We also examined tumour volume and Hallmark Interferon Gamma (IFNγ) Response gene set in the 11 PRE-EDT matched tumour samples (six responders, irRECIST PR, n = 5 and SD of > 6 months, n = 1, and five non-responders, irRECIST PD, n = 3 and PR with PFS of < 6 months, n = 2). Tumour volumes in responding versus non-responding patients did not differ at PRE, but on first progress imaging, as expected, tumour volumes were significantly smaller in the responding patients (p = 0.0053, Kruskal-Wallis test with Dunn’s multiple comparison, Fig. 2A).

Comparison of tumour volume and transcriptomic signatures in 11 matched PRE-EDT tumour biopsies. A) Change in total tumour volume from baseline and first progress CT imaging in responders and non-responders. Black coloured circles indicate tumours with < 50 mm in sum diameter at baseline, red coloured circles indicate the two non-responders with initial PR but PFS < 6 months, Kruskal-Wallis test with Dunn’s multiple comparisons, p = 0.0053. B) Change in expression of the Hallmark IFNγ response gene set (left) and the tumour-normalised Hallmark IFNγ response gene set (right) in matched PRE-EDT samples (n = 11, n = 6 responders, n = 5 non-responders). Black coloured circles indicate tumours with < 50 mm in sum diameter at baseline, red coloured circles indicate the two non-responders with initial PR but PFS < 6 months, Kruskal-Wallis test with Dunn’s multiple comparisons, p = 0.0124. C) ROC curve analysis of IFNγ-related and immune-associated transcriptomic signatures with and without tumour volume normalisation (ssGSEA scores divided by total tumour volume) in melanoma tumours early during treatment (EDT) with combination ICIs (n = 16)

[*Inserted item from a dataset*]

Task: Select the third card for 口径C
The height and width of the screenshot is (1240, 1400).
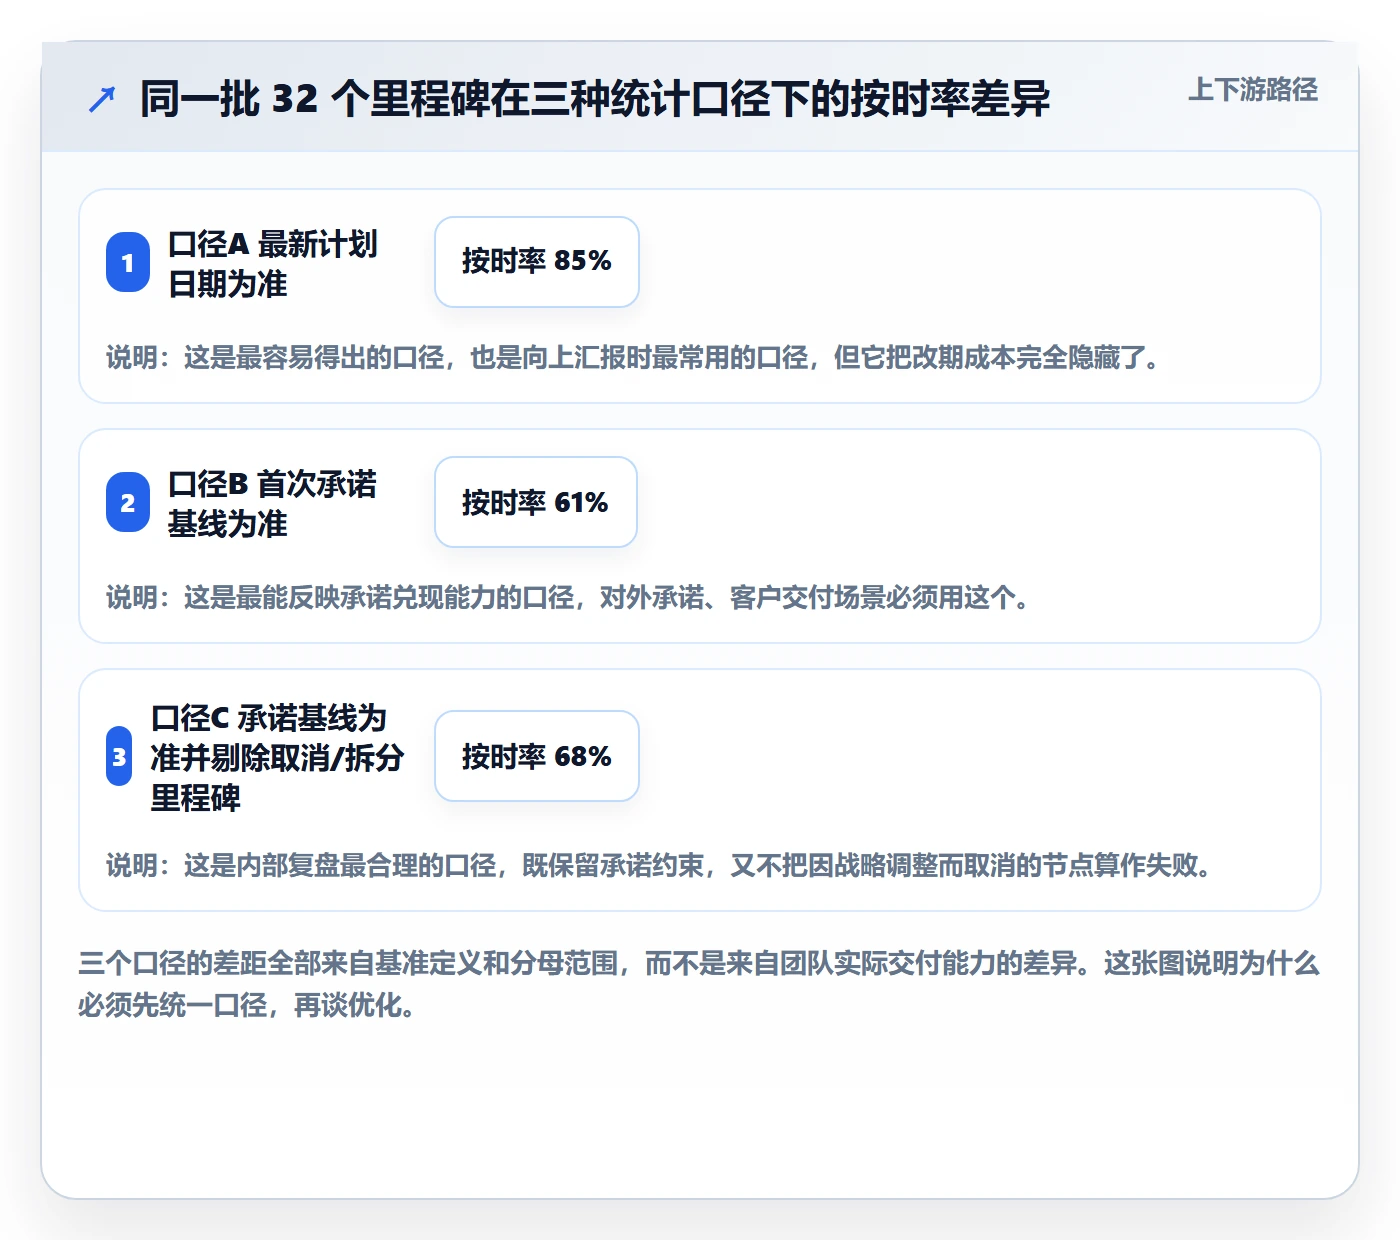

The expression of the Hallmark IFNγ gene set was upregulated, from PRE to EDT, in 8/11 patients (4/6, 73% responders and 4/5, 80% non-responders). This increase was not associated with ICI response or with change in tumour volume. For example, three responding patients with small PRE tumour volumes (< 50 mm in sum diameter) showed minimal change in IFNγ signature expression from PRE to EDT (mean fold change of 1.04, range 0.93–1.18, compared to an overall mean fold change of 2.02, range 0.93–7.33, Fig. 2B), and these tumours also showed high baseline IFNγ activity. Comparison of the IFNγ signature at EDT did not separate responders from non-responders, and the two groups were only stratified when IFNγ signature at EDT was normalised to tumour volume on first progress imaging (p = 0.0124, Kruskal-Wallis test with Dunn’s multiple comparison, Fig. 2B). Notably, all non-responding patients including the two patients who had initial PR but PFS < 6 months, had significantly lower expression of the IFNγ signature normalised to tumour volume compared to responders at EDT (Fig. 2B). We included five additional EDT samples that had no patient-matched PRE tumour, and ROC curve analysis of the 16 EDT samples with tumour volume data at first progress imaging confirmed superior predictive performance when tumour volume was integrated with immune-associated transcriptomic signatures at EDT (n = 16, Fig. 2C).